A couple of examples:
At a very basic level, if one clicks on the link to edit a Wikipedia article, one is usually confronted with a mass of wiki mark-up. for the uninitiated, this, in itself, is sufficiently daunting to have a good chance of scaring one away. The same applies to discussion. In addition, for discussion pages, one must understand that the discussion page is a wiki, itself. This is not necessarily obvious even to someone who already uses the web; it is not the usual interface for providing content.

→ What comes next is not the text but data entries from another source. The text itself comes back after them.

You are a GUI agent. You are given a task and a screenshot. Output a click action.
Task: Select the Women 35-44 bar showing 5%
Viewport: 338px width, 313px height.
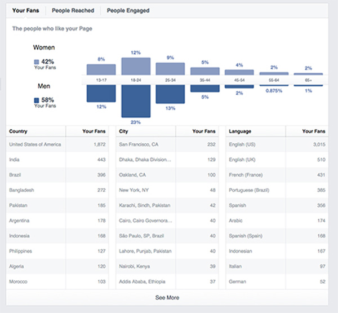205,72
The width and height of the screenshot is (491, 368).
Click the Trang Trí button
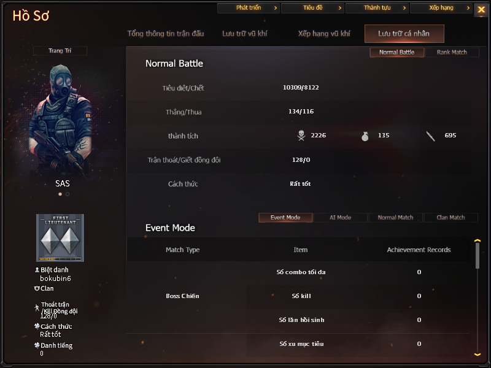[60, 51]
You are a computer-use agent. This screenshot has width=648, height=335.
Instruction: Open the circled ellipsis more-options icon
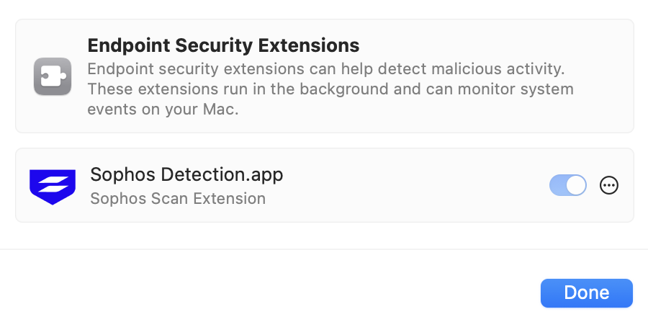(x=609, y=186)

I have not contributed to Wikipedia at all, even to fix obvious typos. I have read quite a few history and discussion pages for Wikipedia articles. Much there often seems to be expressed in such a way as to lead me to doubt intent toward cooperation.
Interesting that you should be bringing this up today. It was only a Tuesday that I became curious about what hacking might be happening using Wikipedia. I searched on just those terms and came up with a bunch of articles such as this: http://www.seomoz.org/blog/the-dark-side-of-wikipedia. It seems that there is a certain justifiable paranoia, though that is no excuse for unpleasantness as a policy or even as a common response when dealing with newbies.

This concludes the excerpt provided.